▶ Bagian Dokumen
────────
2. Meningkatkan peran serta masyarakat dalam manajemen pembangunan daerah
3. Meningkatkan pemerataan dan keadilan pembangunan daerah.
4. Memperhatikan keanekaragaman daerah dalam pembangunan daerah.
5. Memperhatikan potensi daerah dalam proses pengelolaan pembangunan daerah.
Pelaksanaan otonomi daerah dimaksudkan untuk pemberdayaan daerah, baik dalam
mengelola Pendapatan Asli Daerah (PAD) maupun penanggulangan permasalahan yang
ada di daerah. Salah satu permasalahan yang sering timbul di daerah adalah banjir, baik di
perkotaan, kawasan pemukiman, maupun di pedesaan (areal pertanian), dimana
memerlukan penanganan secara teknis maupun pendanaan yang besar, yang harus
dilaksanakan oleh pemerintah dan peran serta masyarakat.
Masyarakat yang dimaksud di sini yaitu seluruh masyarakat yang ada baik
dipedesaan, perkotaan, di hulu Daerah Aliran Sungai (DAS) maupun di hilir, kaya atau
miskin, akademisi atau non akademisi, bahkan semua insan yang mempunyai hubungan
dengan air. (Sobriyah dan Wignyosukarto, 2001).
Dari pengertian dan kriteria tentang partisipasi masyarakat, pada penelitian ini akan
dianalisis tingkat partisipasi masyarakat di lokasi studi, dalam hal ini ditunjukkan pada :
1. Persentase pemahaman masyarakat tentang fungsi drainase yang berkelanjutan.
2. Persentase kepedulian dan keterlibatan masyarakat dalam pengelolaan drainase.
3. Persentase kesanggupan masyarakat dalam pembuatan SRAH.
Ketiga komponen partsipasi masyarakat di atas akan didapat dari wawancara di
lingkungan lokasi penelitian dan dilanjutkan dengan penyampaian kuisioner kepada
masyarakat sebagai rensponden.
────────
▶ Instruksi A
Dalam teks tentang partisipasi masyarakat, apa saja hal yang menunjukkan tingkat partisipasi masyarakat yang akan dianalisis di lokasi studi?
▶ Instruksi B
Lanjutkan teks tentang partisipasi masyarakat mulai dari setelah kalimat terakhirnya.

▶ Data Sumber
────────
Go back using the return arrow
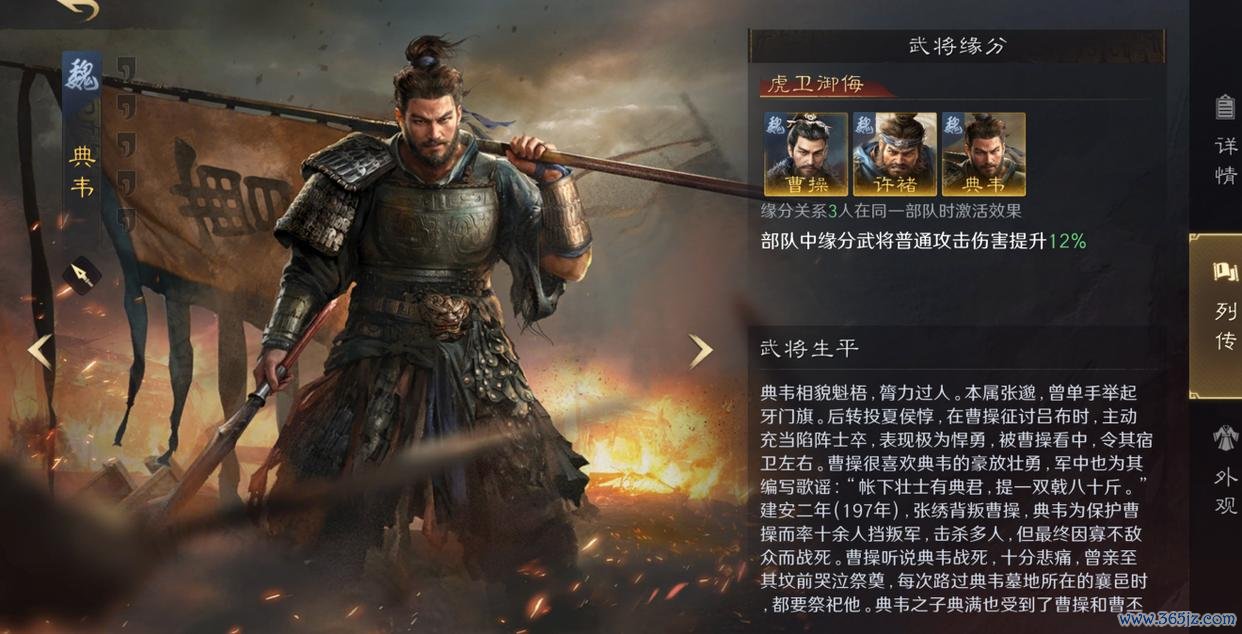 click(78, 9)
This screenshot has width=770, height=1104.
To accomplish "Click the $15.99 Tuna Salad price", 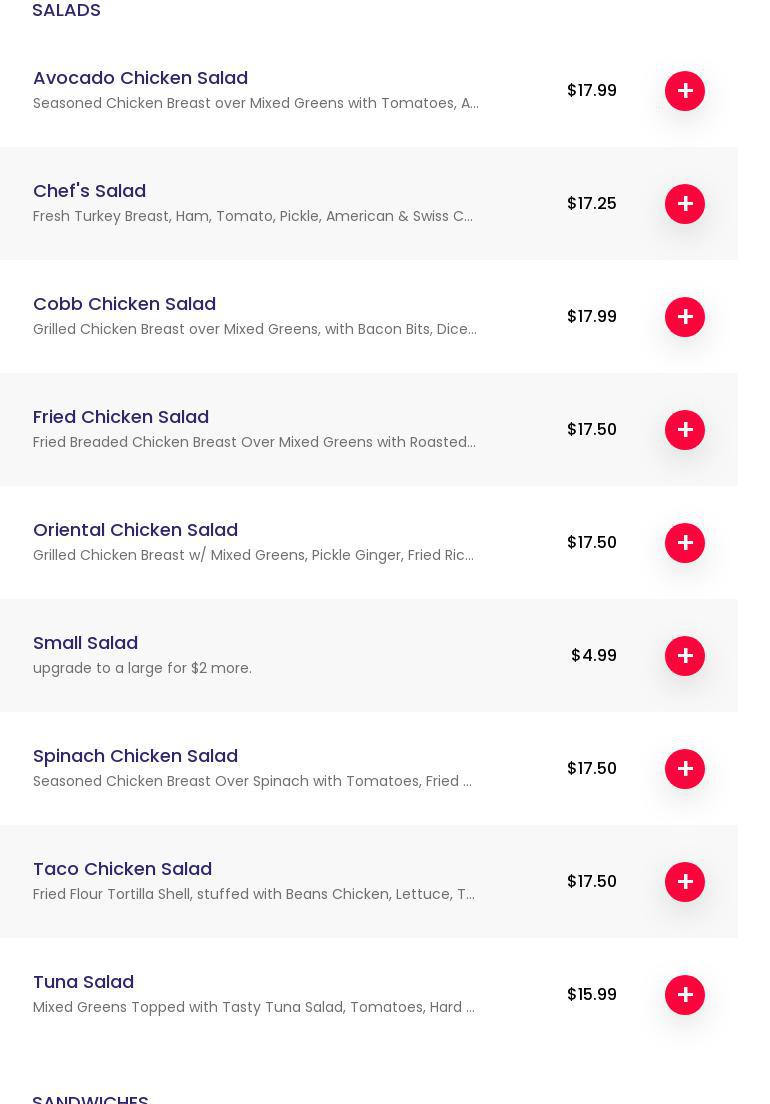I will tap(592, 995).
────────
▶ Jawaban A
1. Persentase pemahaman masyarakat tentang fungsi drainase yang berkelanjutan.
2. Persentase kepedulian dan keterlibatan masyarakat dalam pengelolaan drainase.
3. Persentase kesanggupan masyarakat dalam pembuatan SRAH.

▶ Jawaban B
Kemudian dalam perumusan Sistem Pendukung Kebijakan (SPK) rehabilitasi
jaringan drainase di lokasi studi, hasil analisis partisipasi masyarakat dipilih menjadi
kriteria yang paling dominan diantara kriteria-kriteria yang digunakan.
2.4. Metode Analitical Hierarchy Process (AHP)
Analitical Hierarchy Process (AHP) memungkinkan pengguna untuk menentukan
nilai bobot realtif dari suatu kriteria majemuk (atau alternatif majemuk terhadap suatu
kriteria) secara intuitif, yaitu dengan melakukan perbandingan berpasangan. Mengubah
perbandingan berpasangan tersebut menjadi suatu himpunan bilangan yang
11
mempresentasikan prioritas relatif dari setiap kriteria dan alternatif dengan cara yang
konsisten (Saaty, 1983, dalam Marimin, 2004).
Prinsip AHP menurut Wignyosukarto (2001) adalah salah satu metode yang
dianggap tepat untuk menentukan suatu kriteria. Metode ini digunakan untuk pengukuran
guna mendapatkan skala rasio, baik dari perbandingan pasangan yang diskret maupun
kontinyu. AHP memiliki perhatian khusus tentang penyimpangan dari konsistensi,
pengukuran dan ketergantungan di dalam dan diantara kelompok elemen struktur. Ada
beberapa prinsip dalam penyelesaian masalah menggunakan AHP, yakni : decomposition,
comparatif judgement, syntetic of priority dan logical consitensy.
Decomposition, yaitu suatu proses memecahkan persoalan yang utuh menjadi unsur
unsurnya. Jika ingin mendapatkan hasil yang akurat, pemecahan juga dilakukan terhadap
unsur-unsurnya sampai tidak mungkin dilakukan pemecahan lebih lanjut, sehingga
didapatkan beberapa tingkatan dari persoalan tadi.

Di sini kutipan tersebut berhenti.